| Serie: ~ Eine Besprechung / Rezension von Rupert Schwarz |
Was wäre, wenn im amerikanischen Bürgerkrieg die Nordstaaten die entscheidende Schlacht von Gettysburg verloren hätten und der Süden sich dem Einfluss des Nordens durch eine permanente Teilung der Vereinigten Staaten für immer entzogen hätte? Dieses Szenario spielt Ward Moore in seinem Alternative-Timeline-Roman „Der große Süden“ durch.
1938 ist Hodge Backmaker siebzehn Jahre alt, als er beschließt, dem Elend der verarmten Landstädte den Rücken zu kehren, um nach New York zu gehen. Auch hier ist die Armut spürbar, die der Süden den einstmals reichen Nordstaaten aufgezwungen hat, doch es offenbaren sich neue Möglichkeiten. Er kommt in einem Buchladen unter und kann gegen freie Kost und Logis so viel lesen, wie er will. Zwar hatte Hodge von einem Studium geträumt, aber dieses Angebot war besser als nichts. Er liest über die Geschichte des Landes und wird durch Selbststudium Historiker. Nach Jahren des Selbststudiums fasst Hodge den Mut, sich für ein Universitätsstipendium zu bewerben, doch eine Antwort erhält er von einer ganz anderen Seite: Die Physikerin Barbara Haggerwells bietet ihm an, sich einer freigeistigen Wissenschaftskommune anzuschließen. Dort findet Hodge, was er immer gesucht hatte, aber erst die Erfindung einer Zeitmaschine ermöglicht Hodge, endlich Antworten auf Fragen zu finden, die ihn von jeher beschäftigt hatten.

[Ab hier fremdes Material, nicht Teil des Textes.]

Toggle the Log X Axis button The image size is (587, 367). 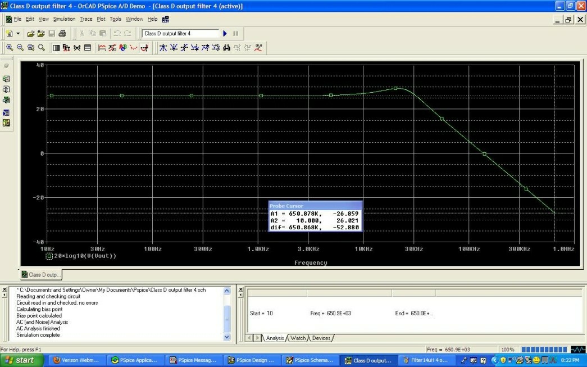(56, 48)
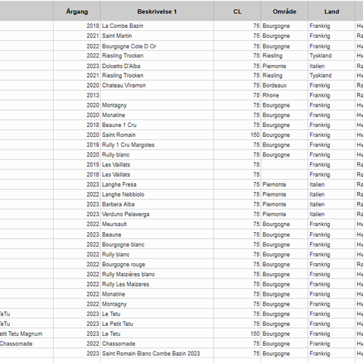This screenshot has height=363, width=363.
Task: Click the empty description cell for 2013
Action: [157, 95]
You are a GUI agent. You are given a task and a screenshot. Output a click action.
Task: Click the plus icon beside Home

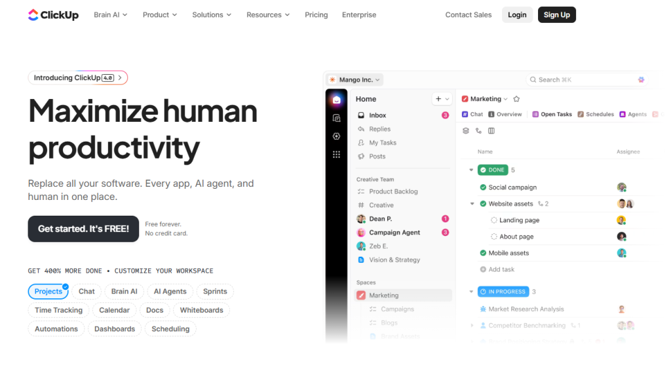(x=438, y=99)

Eines muss man Moore lassen: Er schrieb verdammt gut. Obwohl das Buch bald 60 Jahre auf dem Buckel hat, liest sich die Geschichte sehr frisch. Frei von Längen, aber auch ohne sich zu kurz zu fassen, erzählt der Autor vom Leben des Hodge Backmaker. Der Roman enthält für einen Zeitreiseroman interessante Details wie z. B. die Tatsache, dass der zweite Weltkrieg nie stattgefunden hat. Allerdings beschränkt sich die Erzählung - wie so oft bei einem amerikanischen SF Autor - auf Nordamerika. Ich hätte mir als Leser mehr Hintergründe zu dieser Entwicklung gewünscht. Kritik muss allerdings angebracht werden an dem Zeitreiseplot, das zu guter Letzt nicht mehr als den Versuch darstellt, dem Roman ein rundes Ende zu geben. Da aber die Zeitreise-Geschichte nur in den letzten beiden Kapiteln thematisiert wird, wirkt das Ganze aufgesetzt. Mag sein, dass in dieser Hinsicht der Roman doch ein wenig gealtert ist und im Erscheinungsjahr dieser Aspekt recht interessant gewesen sein mag, aber aus Sicht des 21. Jahrhunderts ist dies keine Offenbarung. Aus diesem Grunde sei der Leser vor dem wahrhaft irreführenden Klappentext gewarnt, der vermuten lässt, es handle sich bei diesem Buch auch um einen Zeitreiseroman. Aber man sollte nicht zu kritisch sein: „Der große Süden“ ist ein gelungener und unterhaltsamer Roman, der einige Stunden gelungene Unterhaltung beschert.